● Aim of the task: From the records below, copy out each line that has the word "user".

::::::::::

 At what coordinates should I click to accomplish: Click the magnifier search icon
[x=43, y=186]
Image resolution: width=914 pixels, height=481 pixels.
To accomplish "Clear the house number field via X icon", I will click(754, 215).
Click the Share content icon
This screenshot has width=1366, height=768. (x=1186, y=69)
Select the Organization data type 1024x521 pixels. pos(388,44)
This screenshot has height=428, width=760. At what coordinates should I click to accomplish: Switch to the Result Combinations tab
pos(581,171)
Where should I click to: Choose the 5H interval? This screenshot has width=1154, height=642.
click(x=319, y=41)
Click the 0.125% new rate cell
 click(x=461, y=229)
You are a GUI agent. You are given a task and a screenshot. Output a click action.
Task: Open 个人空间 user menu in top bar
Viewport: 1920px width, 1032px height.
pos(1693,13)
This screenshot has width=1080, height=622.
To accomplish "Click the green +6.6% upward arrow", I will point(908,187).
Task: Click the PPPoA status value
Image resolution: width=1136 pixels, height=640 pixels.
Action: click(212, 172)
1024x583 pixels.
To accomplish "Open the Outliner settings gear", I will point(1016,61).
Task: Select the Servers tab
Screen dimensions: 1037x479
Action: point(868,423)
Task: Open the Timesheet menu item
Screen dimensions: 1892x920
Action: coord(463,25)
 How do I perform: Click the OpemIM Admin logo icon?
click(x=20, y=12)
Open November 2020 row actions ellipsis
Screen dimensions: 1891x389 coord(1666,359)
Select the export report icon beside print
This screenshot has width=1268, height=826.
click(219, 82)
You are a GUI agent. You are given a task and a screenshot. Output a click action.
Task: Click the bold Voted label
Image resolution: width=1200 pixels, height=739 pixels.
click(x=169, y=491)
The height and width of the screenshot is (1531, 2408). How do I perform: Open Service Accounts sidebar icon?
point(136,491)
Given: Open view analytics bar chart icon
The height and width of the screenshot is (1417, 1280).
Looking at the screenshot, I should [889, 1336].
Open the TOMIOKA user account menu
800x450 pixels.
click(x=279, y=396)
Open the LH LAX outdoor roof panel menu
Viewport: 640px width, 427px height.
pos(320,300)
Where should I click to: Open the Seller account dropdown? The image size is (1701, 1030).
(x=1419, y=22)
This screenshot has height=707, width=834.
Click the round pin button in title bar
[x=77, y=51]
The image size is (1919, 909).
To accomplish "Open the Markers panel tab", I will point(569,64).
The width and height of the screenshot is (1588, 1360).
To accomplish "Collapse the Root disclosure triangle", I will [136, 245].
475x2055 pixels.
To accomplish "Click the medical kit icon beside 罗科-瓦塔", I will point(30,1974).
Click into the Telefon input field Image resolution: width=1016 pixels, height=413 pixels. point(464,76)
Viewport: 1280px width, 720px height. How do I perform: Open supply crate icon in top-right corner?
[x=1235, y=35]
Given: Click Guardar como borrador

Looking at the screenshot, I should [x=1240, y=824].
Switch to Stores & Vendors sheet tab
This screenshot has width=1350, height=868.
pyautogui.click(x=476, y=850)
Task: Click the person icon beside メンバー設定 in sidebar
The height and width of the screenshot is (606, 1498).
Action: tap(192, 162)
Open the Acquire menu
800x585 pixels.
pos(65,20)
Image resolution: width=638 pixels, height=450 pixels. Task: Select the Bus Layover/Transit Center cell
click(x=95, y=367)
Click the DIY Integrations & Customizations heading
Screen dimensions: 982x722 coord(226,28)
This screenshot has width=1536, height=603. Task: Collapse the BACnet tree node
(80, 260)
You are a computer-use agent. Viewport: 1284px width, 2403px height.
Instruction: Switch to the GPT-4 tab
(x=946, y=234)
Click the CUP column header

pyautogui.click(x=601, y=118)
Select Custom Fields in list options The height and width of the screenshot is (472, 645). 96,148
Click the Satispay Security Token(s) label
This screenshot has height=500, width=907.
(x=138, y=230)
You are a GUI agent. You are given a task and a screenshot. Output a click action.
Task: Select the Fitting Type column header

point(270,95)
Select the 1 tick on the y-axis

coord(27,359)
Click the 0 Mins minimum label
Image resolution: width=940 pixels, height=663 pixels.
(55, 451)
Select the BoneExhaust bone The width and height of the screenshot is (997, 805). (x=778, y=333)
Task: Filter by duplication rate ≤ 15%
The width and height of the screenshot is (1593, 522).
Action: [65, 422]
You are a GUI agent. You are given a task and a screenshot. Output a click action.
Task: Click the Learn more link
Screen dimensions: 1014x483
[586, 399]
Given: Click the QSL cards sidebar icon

::::::::::

● Finished exercise:
Task: Open 个人空间 user menu in top bar
Open the TOMIOKA user account menu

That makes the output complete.